Gary Bettman, the commissioner of the NHL hockey league, does not intend to settle for the record he has already set and is currently opening his fourth decade as the most influential person in the history of the industry, and perhaps in the history of sports in general.
The Jewish Batman had a good teacher in the form of another Jew - David Stern, the legendary commissioner of the NBA.
30 years ago he left Stern's assistant position in the basketball league and set out on his own in hockey.
The opening figures were not optimal.
Hockey has an inherent problem with the television medium (the puck is too small, and when it "flies" at a speed of 100 km/h and more, the viewers at home have a hard time following it), and on top of that, the game was completely foreign in large parts of the US, certainly in the southern states.
Even so, Bateman's incredible success eclipses even Stern's list of successes.
One figure is enough to illustrate his achievement: during his time, the revenue of the NHL jumped from 400 million dollars a year to 5.3 billion dollars in the last season!
Persistence pays off
Batman's path on the ice was not a bed of roses.
Three times he was forced to shut down the league in order to cool down the excessive salary demands of the players, and once, after an entire season was canceled "due to" his stubbornness, he paid a price for it in the loss of his popularity among the game's passionate fans.
Fulfilled all his dreams, photo: USA TODAY Sport
He received waves of venomous criticism whenever he signed broadcasting contracts with unknown networks, but he did not give up, bringing hockey to rest and to the estate with the huge contract with ESPN and Turner.
Above all, hockey penetrated the southern United States, attracting crowds of thousands and ceasing to be the pastime of snowy regions only. As a result, the NHL grew from 24 teams to 32, and at the same time most teams improved their balance sheets considerably.
Bettman never Refusing to think big, and outside the box. Who before him imagined that hockey would conquer Las Vegas? The ice and the desert city seemed like a complete contradiction, but Batman's vision prevailed: hockey took root in the stronghold of gambling and big money, and the "Vegas Golden Knights" quickly became a permanent candidate for winning In the Stanley Cup, the NHL's top title.

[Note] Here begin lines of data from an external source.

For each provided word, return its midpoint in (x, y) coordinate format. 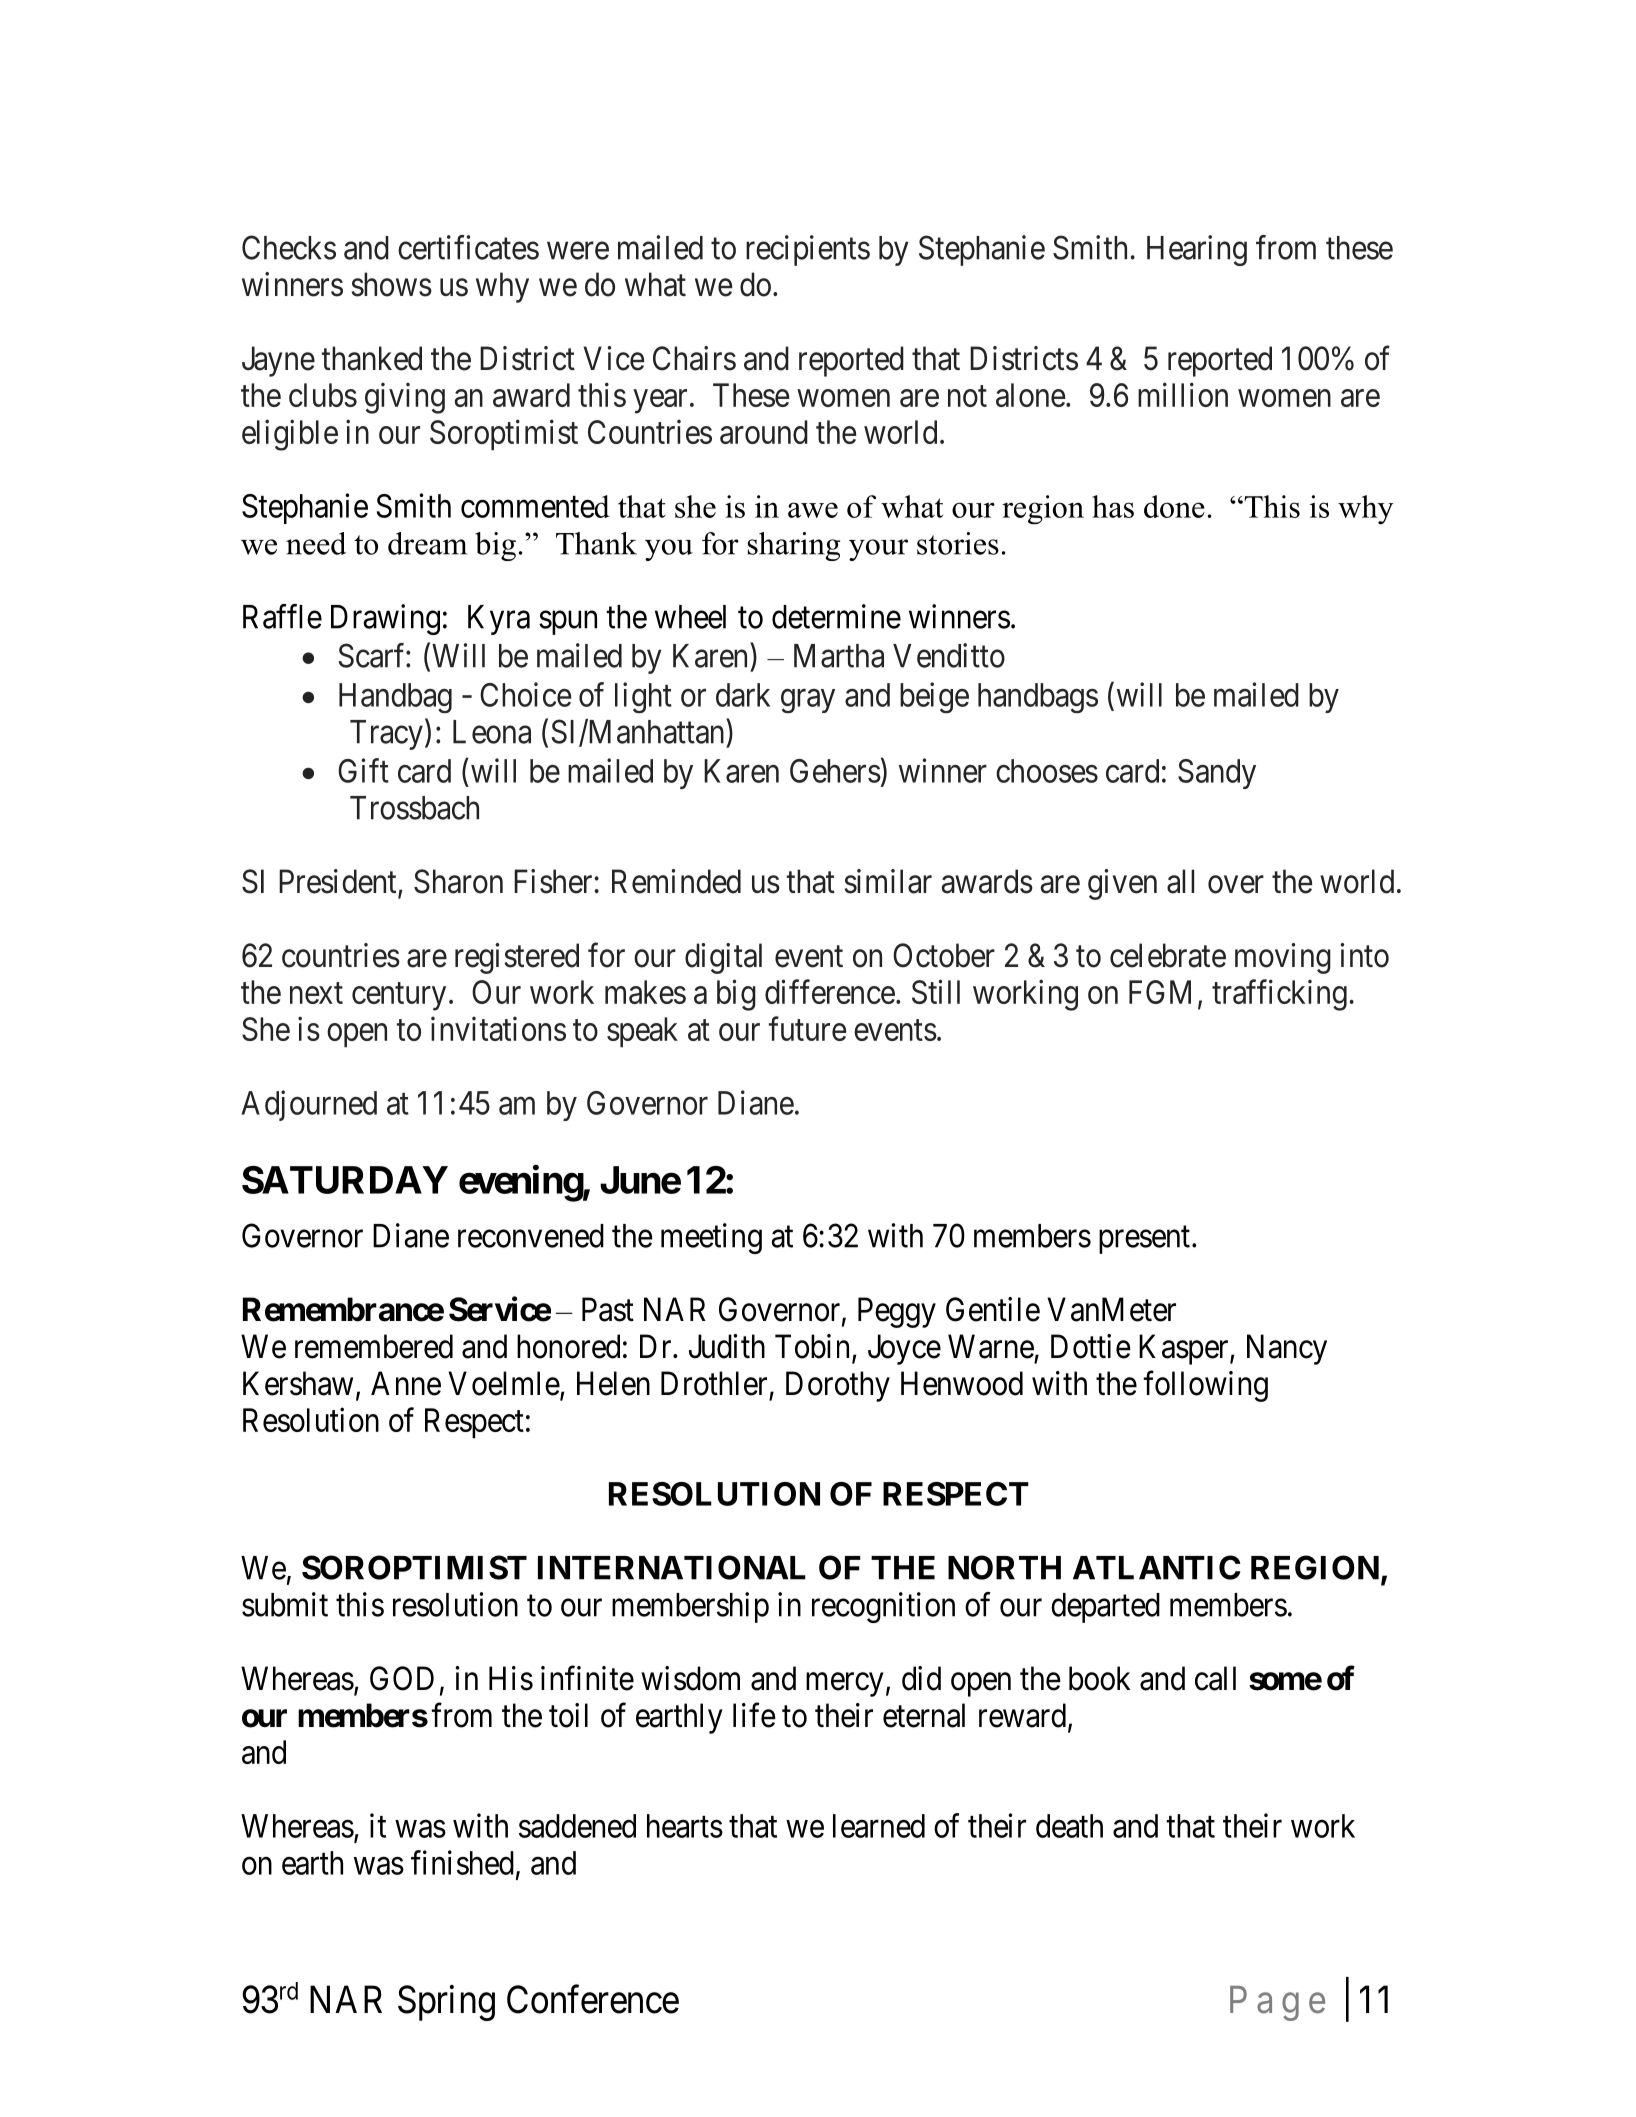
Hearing (1197, 250)
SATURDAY (345, 1180)
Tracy (386, 735)
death (1069, 1826)
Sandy (1217, 774)
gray (808, 701)
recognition (883, 1607)
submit (285, 1604)
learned (879, 1826)
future (807, 1028)
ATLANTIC (1157, 1567)
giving (405, 398)
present (1144, 1240)
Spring (446, 2003)
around (764, 432)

Batman's creativity did not end with expanding the geographic dimension of the league.
He dreamed of breaking through the time dimension, and fulfilled this dream as well.
The idea sounded crazy at first: to get out of the confines of the closed halls and return to the hockey of the past, which was played outside, only with the investment and intensity of today.
Despite the initial skepticism of many, it caught on.
The "Winter Classic" venture creamed the skin and tendons - the games were held in football stadiums, the number of spectators broke records up to more than 100,000 people per game - an impossible figure for indoor hockey, public relations improved thanks to the romance of returning to the roots, and the profits increased wonderfully.
Be sure that this is what is expected in the future as well.
Nothing will stop Gary Bettman, the man and the legend.